The present invention relates to a method and apparatus for supporting production risers for the development of an offshore reservoir. More particularly, the present invention relates to a tension leg platform (TLP) for supporting surface accessible wellheads.
Traditional bottom-founded platforms having a fixed or rigid tower structure have been taken to their logical depth limits in the development of offshore oil and gas reserves. Economic considerations suggest that alternatives to this traditional technology be ordinarily used in deep water. Further, even the most promising reservoirs are difficult to economically exploit in this manner at any depth greater than about 1200 feet in the Gulf of Mexico and often less in other areas.
One alternative to fixed towers is to drill from facilities provided on surface vessels and to complete the wells at the ocean floor with subsea completions. Gathering lines connect the subsea wells to facilities usually located at the surface, either in the immediate vicinity or in a remote location. However, subsea wells are relatively inaccessible at the ocean floor and this fundamental problem is exacerbated by the rigors of the maintenance-intensive subsea environment. The result is complex, costly maintenance operations.
Alternatively, deepwater wells can be provided with surface completions on specialized structures more suitable for deepwater applications. One such design is the tension leg platform. Broadly, this design concept employs a floating superstructure secured to the ocean floor through tendons or tethers which are tensioned to draw the superstructure down below its free-floating draft. Such structures can provide drilling and production facilities in deep water at costs less than those of traditional fixed platforms. Nevertheless, the high cost of the traditional practice of these structures requires a high concentration of wells in order to be economically feasible.
The cost of deepwater platforms further increases with the range of well operations to be conducted from the platform. Depending on the well operations, this can substantially increase the load on the platform, thereby requiring a substantially larger structure.
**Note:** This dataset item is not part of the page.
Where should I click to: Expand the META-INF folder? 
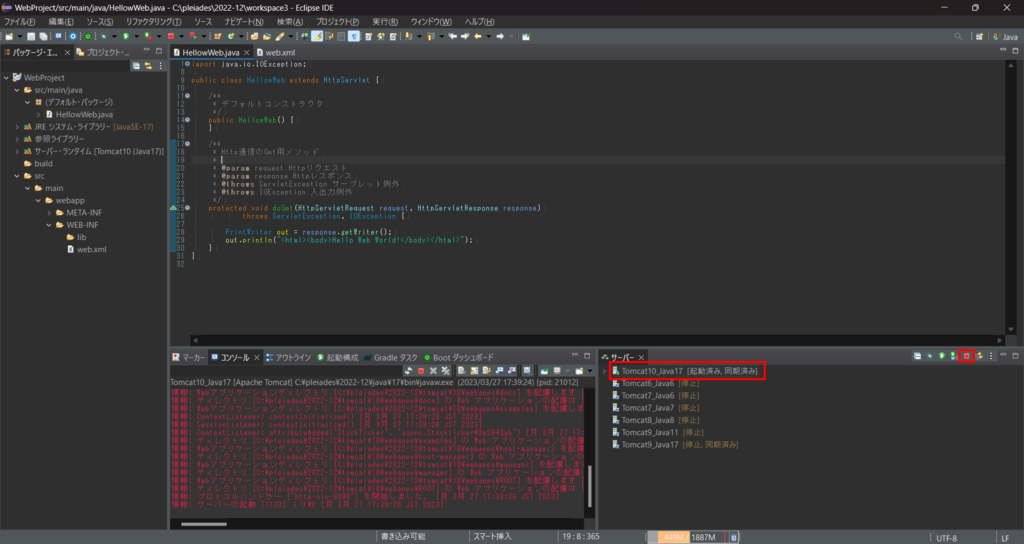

For instance, a full capability drilling rig can be deployed which will allow primary drilling from the tension leg platform ("TLP"). This requires a large structure which must support a large number of wells. Many hydrocarbon reservoirs cannot effectively utilize, and therefore justify, such a number of wells. Other reservoirs can justify the number of wells, but only if extended reach drilling techniques are used to drain relatively remote areas of the reservoir from the facilities provided on the platform. This extended reach can be accomplished with the current directional and horizontal drilling techniques, but only by substantially increasing the drilling cost for the wells so extended. Further, primary drilling operations to develop a dispersed reservoir with extended reach techniques from a central location can spread the drilling operations over many years. Subsequent well workover operations may tie the drilling rig to the platform many years thereafter even though primary drilling is complete. Both aspects represent economic inefficiencies. In the first instance, drilling such extended reach wells, one well at a time, delays production, thereby adversely affecting the rate of return of the substantial capital expenditures necessary to provide such a deepwater structure. Further, after the wells have been drilled, the rig represents a very substantial asset which cannot otherwise be efficiently used and has similarly permanently committed the prospect to the larger structure, thereby affecting the cost of the platform as well.
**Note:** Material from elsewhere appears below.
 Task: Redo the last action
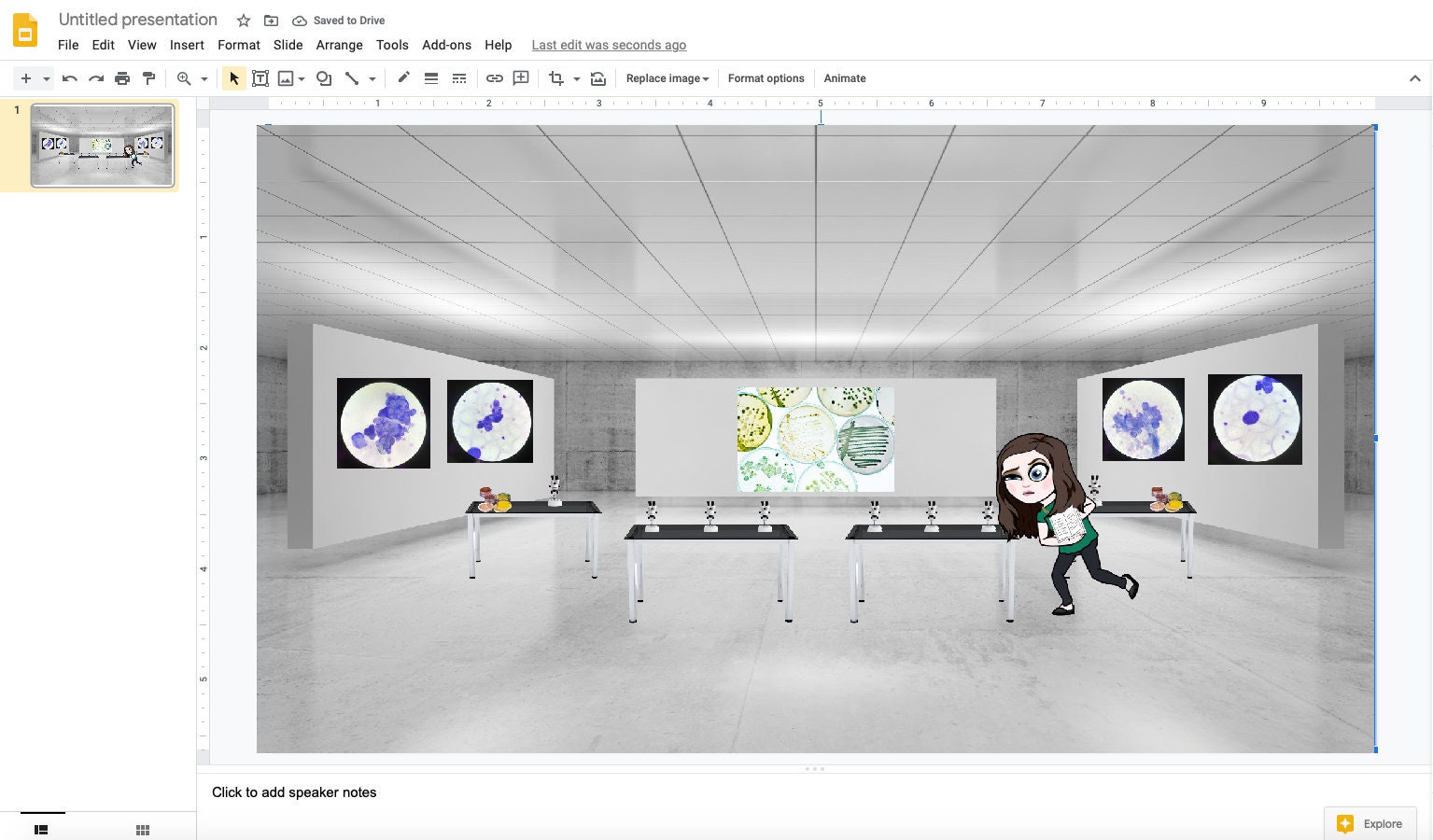point(96,78)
Alternatively, the wells can be predrilled from a drill ship or other floating facility, killed or otherwise secured, and completed from a scaled-down "completion" rig carried on a production platform such as a tension leg well platform (TLWP) installed at the site later. This reduces the load on the permanent facilities and therefore permits a somewhat smaller platform, but prevents production from any well until all the wells have been drilled and thereby substantially defers revenue from the development. Further, this scheme does not allow the flexibility to permit additional or replacement drilling once the platform has been installed.
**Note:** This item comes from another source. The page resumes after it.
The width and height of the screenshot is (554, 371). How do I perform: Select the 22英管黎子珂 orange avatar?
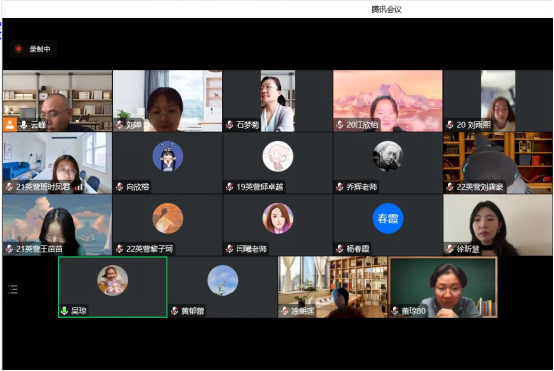pos(168,218)
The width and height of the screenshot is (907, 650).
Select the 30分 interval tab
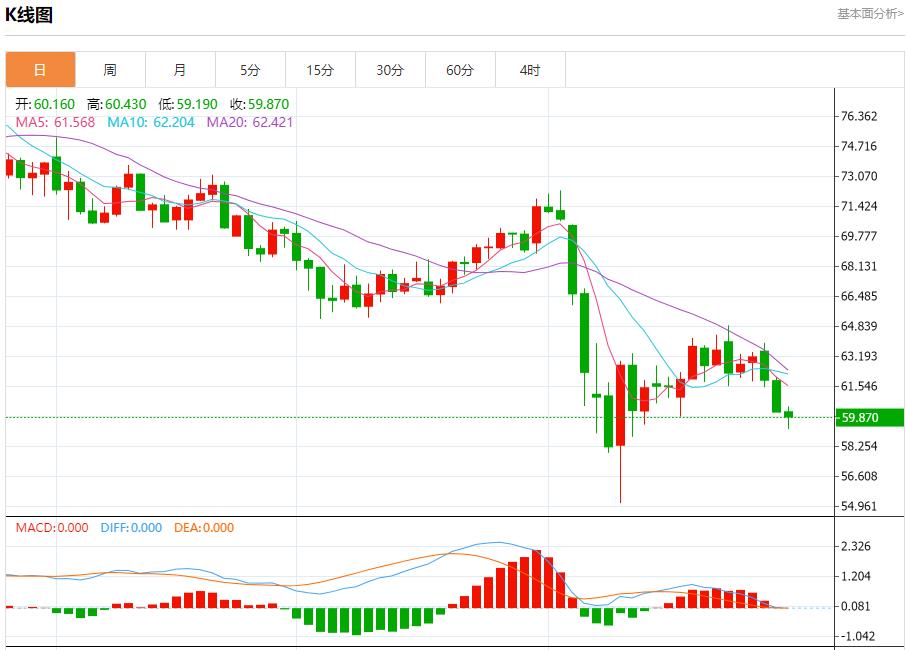[390, 70]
Efficient development of deepwater hydrocarbon reserves must overcome these deficiencies and provide for developing the reservoirs with lower capital outlays, faster return on investment, more efficient reservoir management for larger reservoirs, and enhanced profitability for reservoirs that are otherwise marginal. The present application is for a platform design which facilitates methods disclosed in copending applications which, together, provide the benefits referenced above.